No, I don't wear brightly colored spandex tights . . . though I do love to wear very bright colors.
I have a secret identity.
You might be thinking it's a security thing. You are right but probably not the way you are thinking.
While I do agree internet safety is important and believe me my husband is constantly reminding me. "You have a blog?! You are not publishing our names and addresses and vacation schedule on that blog are you?!" Yes, honey. Right along with our social security numbers. I also promised to leave the key under the mat . . .
My secret identity is actually carefully constructed to keep my real life friends and family from finding my blog.
To explain my reasons for this I have to go back to why I started this blog to begin with.
When people first meet me they would describe me as shy. My close friends know better. Once I get to know someone they can never get me to stop talking. But I am always careful about what I say. I don't like conflict. I don't like to upset people. Unless I feel really strongly about something I will just bite my tongue when I disagree. I don't have to agree but what would be the point in debating the matter. It won't change what they believe.
One day I found myself hanging out on Facebook. Now I must admit it. I am a Facebook lurker. I spend more time than I care to admit online, browsing Facebook, catching up with the goings ons of my friends. I love Facebook. Recently I was surprised to have friends make comments like. "I don't know if you saw on Facebook . . . Did you see the comment on Facebook . . . Have you been on Facebook lately?" Um, of course I have! I spend every waking moment physically possible on Facebook.
Then it hit me.
I may be on Facebook reading everything they post but I seldom post anything myself. Why?
Well, I am home all day with two toddlers. Not much to post that I would imagine the rest of the Facebook world is waiting on the edge of their seats to hear. They don't want to know about how potty training is going or that I made muffins that day. Many times I find myself typing out a status update or writing a response to someone else's comment and nine times out of ten I end up deleting it instead of posting.
See, I have read a few too many Facebook posts complaining about other Facebook posts. You know the kind. One person complains they see too many whiney posts. Another sees too many overly intellectual posts. Another sees too many quotes. Another sees too many posts about mundane ordinary tasks. Another sees too many posts about kids. I see too many posts complaining about other Facebook posts!
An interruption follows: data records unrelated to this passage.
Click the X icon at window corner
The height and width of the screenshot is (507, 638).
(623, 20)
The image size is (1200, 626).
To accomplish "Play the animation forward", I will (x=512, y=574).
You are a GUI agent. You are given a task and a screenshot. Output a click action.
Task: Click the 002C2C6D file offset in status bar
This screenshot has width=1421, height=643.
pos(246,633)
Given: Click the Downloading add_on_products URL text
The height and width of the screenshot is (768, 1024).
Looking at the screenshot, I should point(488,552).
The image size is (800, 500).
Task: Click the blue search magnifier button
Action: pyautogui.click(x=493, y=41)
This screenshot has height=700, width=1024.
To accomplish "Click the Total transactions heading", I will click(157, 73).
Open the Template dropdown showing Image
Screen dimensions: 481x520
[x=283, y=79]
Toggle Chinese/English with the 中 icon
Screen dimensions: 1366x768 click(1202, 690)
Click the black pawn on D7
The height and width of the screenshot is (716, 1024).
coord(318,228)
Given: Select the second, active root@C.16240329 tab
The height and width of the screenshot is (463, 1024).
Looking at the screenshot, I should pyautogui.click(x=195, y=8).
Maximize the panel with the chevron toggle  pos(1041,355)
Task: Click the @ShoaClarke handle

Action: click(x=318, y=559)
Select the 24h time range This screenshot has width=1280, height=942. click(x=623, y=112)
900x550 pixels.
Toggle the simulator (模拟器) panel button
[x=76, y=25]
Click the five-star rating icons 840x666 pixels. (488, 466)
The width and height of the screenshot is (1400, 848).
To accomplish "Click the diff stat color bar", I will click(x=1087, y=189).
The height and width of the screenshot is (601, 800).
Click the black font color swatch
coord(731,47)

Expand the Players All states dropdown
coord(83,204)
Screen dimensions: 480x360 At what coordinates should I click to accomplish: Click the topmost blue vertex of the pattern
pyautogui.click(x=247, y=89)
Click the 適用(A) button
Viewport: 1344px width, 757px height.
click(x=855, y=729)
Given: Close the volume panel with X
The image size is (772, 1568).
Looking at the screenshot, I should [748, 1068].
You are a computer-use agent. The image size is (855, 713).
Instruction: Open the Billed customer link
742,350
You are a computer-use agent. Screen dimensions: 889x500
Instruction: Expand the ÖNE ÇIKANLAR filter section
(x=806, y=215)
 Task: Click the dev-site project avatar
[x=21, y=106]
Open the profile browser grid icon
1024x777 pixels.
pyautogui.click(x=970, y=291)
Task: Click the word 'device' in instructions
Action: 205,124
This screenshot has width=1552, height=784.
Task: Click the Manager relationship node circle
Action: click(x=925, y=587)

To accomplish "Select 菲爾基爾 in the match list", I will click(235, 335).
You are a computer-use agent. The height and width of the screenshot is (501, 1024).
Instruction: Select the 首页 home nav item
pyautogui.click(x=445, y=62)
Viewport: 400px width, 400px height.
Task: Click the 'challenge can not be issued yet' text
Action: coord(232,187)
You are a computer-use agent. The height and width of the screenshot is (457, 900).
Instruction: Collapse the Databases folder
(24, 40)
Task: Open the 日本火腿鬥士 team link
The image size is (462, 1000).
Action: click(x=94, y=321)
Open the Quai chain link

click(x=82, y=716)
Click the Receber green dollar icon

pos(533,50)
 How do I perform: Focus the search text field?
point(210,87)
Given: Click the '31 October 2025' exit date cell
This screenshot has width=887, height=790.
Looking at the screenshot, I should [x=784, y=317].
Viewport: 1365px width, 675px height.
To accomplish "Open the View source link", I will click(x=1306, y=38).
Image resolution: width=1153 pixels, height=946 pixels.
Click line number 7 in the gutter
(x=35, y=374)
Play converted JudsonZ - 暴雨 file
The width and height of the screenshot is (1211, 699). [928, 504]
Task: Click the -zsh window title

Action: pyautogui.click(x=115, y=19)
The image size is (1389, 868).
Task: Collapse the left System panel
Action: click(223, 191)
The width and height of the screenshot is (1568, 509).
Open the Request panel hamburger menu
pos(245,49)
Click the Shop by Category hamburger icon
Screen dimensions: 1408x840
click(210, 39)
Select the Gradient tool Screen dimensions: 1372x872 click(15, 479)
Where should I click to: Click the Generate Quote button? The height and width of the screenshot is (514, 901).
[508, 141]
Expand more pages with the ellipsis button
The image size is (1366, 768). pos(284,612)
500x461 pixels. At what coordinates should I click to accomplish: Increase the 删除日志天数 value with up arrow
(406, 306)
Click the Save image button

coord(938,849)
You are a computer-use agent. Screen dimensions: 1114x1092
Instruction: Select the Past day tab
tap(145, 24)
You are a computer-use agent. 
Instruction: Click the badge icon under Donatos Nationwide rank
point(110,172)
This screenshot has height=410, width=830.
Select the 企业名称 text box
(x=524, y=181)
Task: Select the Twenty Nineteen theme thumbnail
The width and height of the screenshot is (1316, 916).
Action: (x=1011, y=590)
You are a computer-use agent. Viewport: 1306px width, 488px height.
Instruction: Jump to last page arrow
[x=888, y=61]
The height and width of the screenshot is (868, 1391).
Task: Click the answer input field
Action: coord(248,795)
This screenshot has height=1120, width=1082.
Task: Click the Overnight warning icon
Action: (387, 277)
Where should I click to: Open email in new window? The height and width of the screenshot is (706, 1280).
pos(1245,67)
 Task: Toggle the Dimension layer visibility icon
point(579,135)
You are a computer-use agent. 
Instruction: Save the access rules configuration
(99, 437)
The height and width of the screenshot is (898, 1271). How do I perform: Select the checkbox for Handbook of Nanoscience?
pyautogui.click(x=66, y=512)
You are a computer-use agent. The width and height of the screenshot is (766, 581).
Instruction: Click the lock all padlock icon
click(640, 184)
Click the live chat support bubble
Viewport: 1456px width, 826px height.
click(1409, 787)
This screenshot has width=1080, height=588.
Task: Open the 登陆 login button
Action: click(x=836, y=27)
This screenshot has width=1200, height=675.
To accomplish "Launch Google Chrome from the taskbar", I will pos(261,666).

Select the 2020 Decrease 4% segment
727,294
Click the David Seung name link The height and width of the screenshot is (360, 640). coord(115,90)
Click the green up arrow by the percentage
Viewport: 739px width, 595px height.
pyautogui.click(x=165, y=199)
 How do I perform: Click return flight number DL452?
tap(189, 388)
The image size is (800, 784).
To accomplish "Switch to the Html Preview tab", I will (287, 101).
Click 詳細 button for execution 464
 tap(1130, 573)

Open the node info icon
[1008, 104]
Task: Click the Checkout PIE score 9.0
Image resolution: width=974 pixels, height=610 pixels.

So I find myself editing my life as presented on Facebook. I don't want to post about all my plumbing problems because I don't want to seem like the complainer. I don't want to post about what we had for dinner because no one really cares. I don't want to post yet another quote from my kids (even though it makes their grandmother excessively happy) because my friends with no kids may get annoyed. They don't seem to understand why I would find a comment from my 4 year old son saying, "You are really good at being a mom because you give me food when I am hungry." brilliant!
In the end I basically refrain from posting anything. Now, I know I am overreacting. I also tend to be too sensitive and take things too much to heart when that was never the intention of the author. I know these comments were never directed at me and they are few and far between. Still. Every time I find myself about to post something I end up paralyzed in fear. What if this annoys someone? What if it's taken the wrong way? What if it makes someone angry? What if they don't like me?!!!!
One day I decided I needed an outlet. I needed a place to go so I could say the things I wanted to really say and not worry about what anyone thought. A place where I could be honest without completely mortifying my husband in front of his friends and family.
Now don't get me wrong. I am still careful about what I say. Just because I don't know someone personally doesn't mean I am ok with upsetting them in some way. I try to refrain from saying anything that could be taken as an attack or criticism. Because the truth is I think there is way too much of that kind of negativity out there already and I would rather not add to it.
See now I am analyzing that last sentence wondering if anyone would take it as an attack on their personality or something. Please don't be offended I didn't mean it that way!!! I know I probably need help.
For now though I will don my mask and write my posts and try not to spend too much time agonizing over whether or not I said the right things.